Progress and prosperity
"With the City's population doubling in the past 15 years, careful planning is essential," said Mayor John Smith. "Council has taken a very professional approach to forward planning, being the first Local Government area in this State to have an ecologically sustainable approved long term Urban Development Strategy in place."
Council's Urban Development Strategy has established a coastal development ceiling set at 104,000 people. With the population just under 60,000, on current indications this ceiling is expected to be reached by the year 2020.

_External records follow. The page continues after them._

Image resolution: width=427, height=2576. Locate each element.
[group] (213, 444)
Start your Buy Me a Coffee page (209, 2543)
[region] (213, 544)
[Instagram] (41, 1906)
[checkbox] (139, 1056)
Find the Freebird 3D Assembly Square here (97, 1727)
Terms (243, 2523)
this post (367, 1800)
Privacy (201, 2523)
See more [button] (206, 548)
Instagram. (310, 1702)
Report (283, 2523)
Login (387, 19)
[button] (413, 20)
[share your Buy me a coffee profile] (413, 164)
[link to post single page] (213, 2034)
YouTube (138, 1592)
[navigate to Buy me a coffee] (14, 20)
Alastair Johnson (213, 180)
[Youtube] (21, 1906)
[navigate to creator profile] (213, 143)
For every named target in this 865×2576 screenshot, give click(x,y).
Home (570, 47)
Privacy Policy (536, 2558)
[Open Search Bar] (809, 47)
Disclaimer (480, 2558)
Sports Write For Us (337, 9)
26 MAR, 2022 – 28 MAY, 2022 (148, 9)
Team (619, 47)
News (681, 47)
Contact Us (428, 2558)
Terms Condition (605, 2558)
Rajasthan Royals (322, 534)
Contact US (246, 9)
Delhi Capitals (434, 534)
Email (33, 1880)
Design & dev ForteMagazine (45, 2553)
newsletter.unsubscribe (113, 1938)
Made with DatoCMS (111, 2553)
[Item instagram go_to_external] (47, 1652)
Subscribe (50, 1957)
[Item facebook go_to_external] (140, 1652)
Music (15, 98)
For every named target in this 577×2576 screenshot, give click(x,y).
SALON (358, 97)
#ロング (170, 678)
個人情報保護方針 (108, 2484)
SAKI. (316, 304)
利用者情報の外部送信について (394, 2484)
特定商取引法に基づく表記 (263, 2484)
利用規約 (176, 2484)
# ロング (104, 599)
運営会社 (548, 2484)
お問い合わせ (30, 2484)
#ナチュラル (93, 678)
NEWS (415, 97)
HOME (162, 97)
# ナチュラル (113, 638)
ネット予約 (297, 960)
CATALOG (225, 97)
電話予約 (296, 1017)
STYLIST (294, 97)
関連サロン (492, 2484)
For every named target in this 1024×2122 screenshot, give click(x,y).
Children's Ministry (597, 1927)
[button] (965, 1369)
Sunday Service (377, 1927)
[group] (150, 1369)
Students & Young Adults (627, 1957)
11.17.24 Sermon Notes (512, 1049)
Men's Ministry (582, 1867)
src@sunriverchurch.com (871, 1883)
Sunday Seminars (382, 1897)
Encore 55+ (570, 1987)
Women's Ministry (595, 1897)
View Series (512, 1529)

"Our diverse ecology, with 21 beaches, our mountains and rainforests and the Solitary Islands Marine National Park, makes sustainable development a key priority," John Smith continued. "At the same time, people want the lifestyle and quality facilities of a modern regional centre." To meet this need, Council is developing City Hill as a cultural and civic focal point.
Located 800 metres from the CBD, the vision is that in 20 to 30 years, art galleries, theatres, a new library, Council Chambers and artists' studios and residential accommodation planned for City Hill, will shift the central focus to this ideal vantage point, overlooking the City, race course, airport and golf course.
"All new facilities will be designed and built to very high standards attracting top quality performances," the Mayor said. As the City continues to host increasing numbers of tourists and builds its reputation as a major conference centre, Council is planning a further upgrade of its Airport. Following the 1992 runway extension, 100 seater jets land regularly. The next upgrade will allow for jets carrying up to 250 passengers, the aim being to attract direct overseas charter flights.
A growing population and increasing numbers of visitors to the area can impact heavily on the delicate ecosystem. Naturally, management of waste water is a vital concern.
"Council has developed one of the best sewerage systems in Australia," Cr Smith said. "With this country being one of the most advanced nations for waste water treatment, that places us at the cutting edge world wide."
An environmental impact study in preparation for further improvements to the system is currently under way. Over the next two years, Council's four treatment works will begin feeding reclaimed waste water into a main for reuse that will run 50 kilometres along the full coastal length of the City boundaries. Any surplus will be discharged to a deep water ocean release point, one and a half kilometres off shore.
"This will place us well ahead of most areas in Australia," the Mayor said. "We have a high living standard in Coffs Harbour because we set such high ecological standards."